BEGIN Material to process

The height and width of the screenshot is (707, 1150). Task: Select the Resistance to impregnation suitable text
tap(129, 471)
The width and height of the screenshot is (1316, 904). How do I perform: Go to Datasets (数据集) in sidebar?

END Material to process
BEGIN Material to process

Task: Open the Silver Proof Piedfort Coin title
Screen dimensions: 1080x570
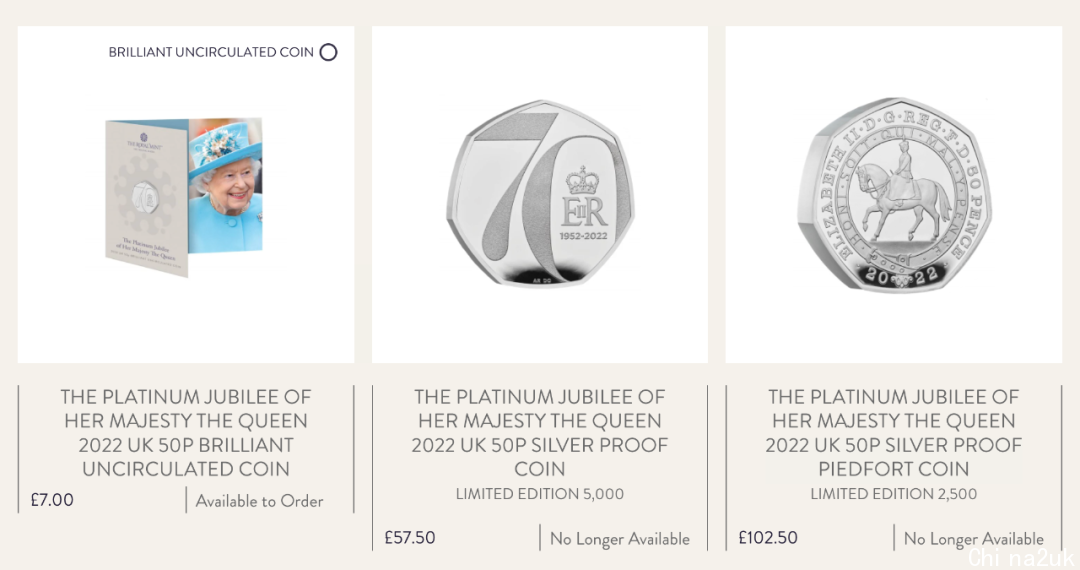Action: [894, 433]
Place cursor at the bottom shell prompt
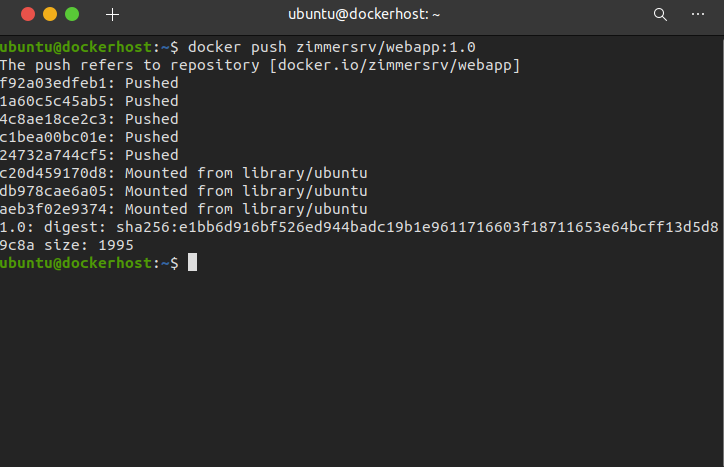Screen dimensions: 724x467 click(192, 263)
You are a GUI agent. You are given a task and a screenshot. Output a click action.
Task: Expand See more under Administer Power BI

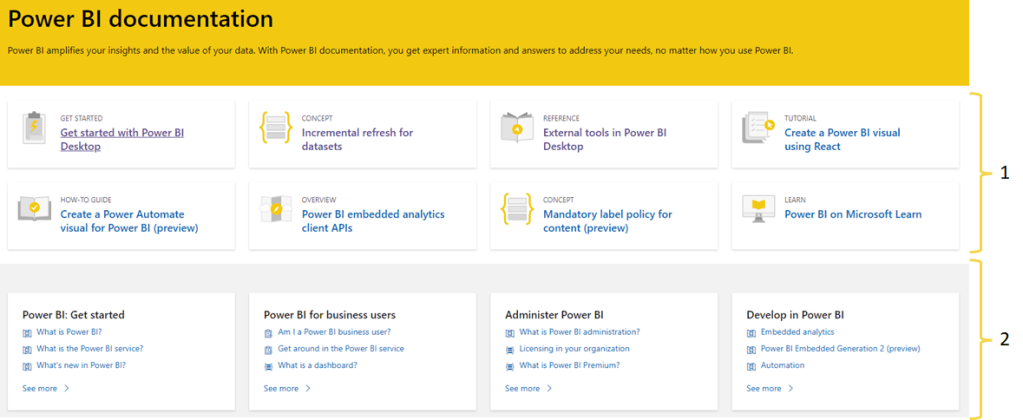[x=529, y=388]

END Material to process
BEGIN Material to process

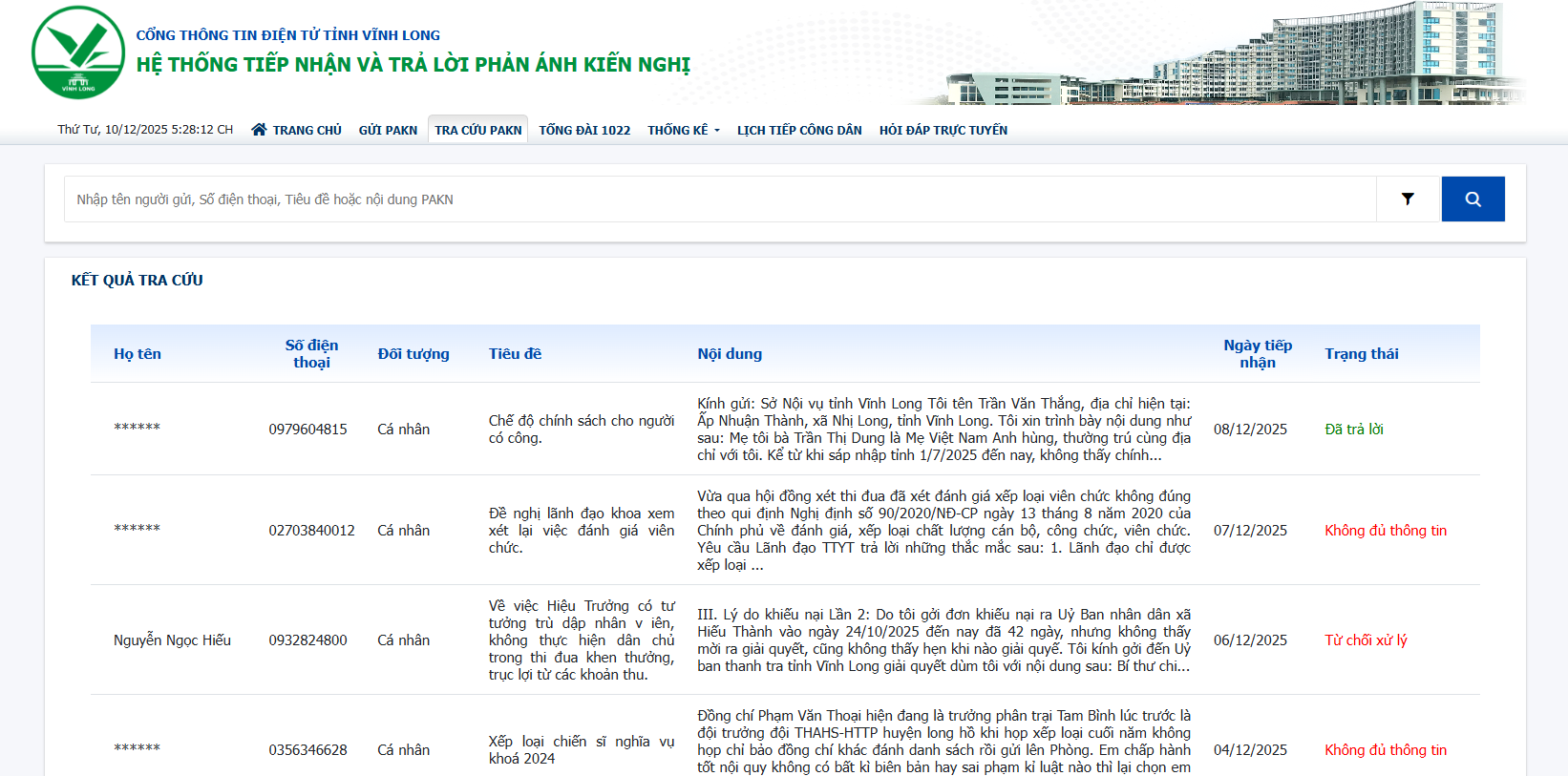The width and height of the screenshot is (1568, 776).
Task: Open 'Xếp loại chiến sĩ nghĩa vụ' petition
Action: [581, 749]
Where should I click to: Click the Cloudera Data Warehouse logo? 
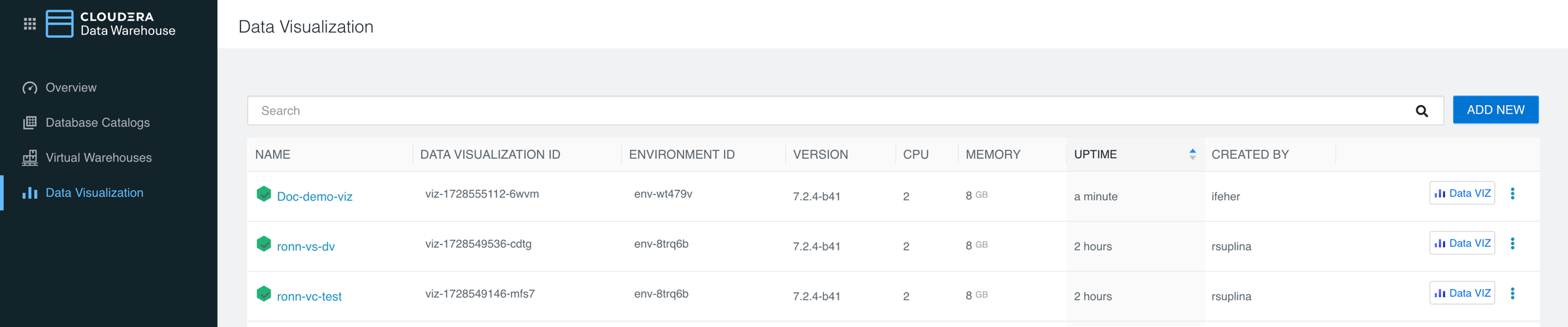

END Material to process

Within the listing above, the range opens at the line with "The height and" and closes at the line with "The width and height of the screenshot is (1316, 904).". Reproduce exactly the lines of that range, including both ends.

The height and width of the screenshot is (707, 1150). Task: Select the Resistance to impregnation suitable text
tap(129, 471)
The width and height of the screenshot is (1316, 904). How do I perform: Go to Datasets (数据集) in sidebar?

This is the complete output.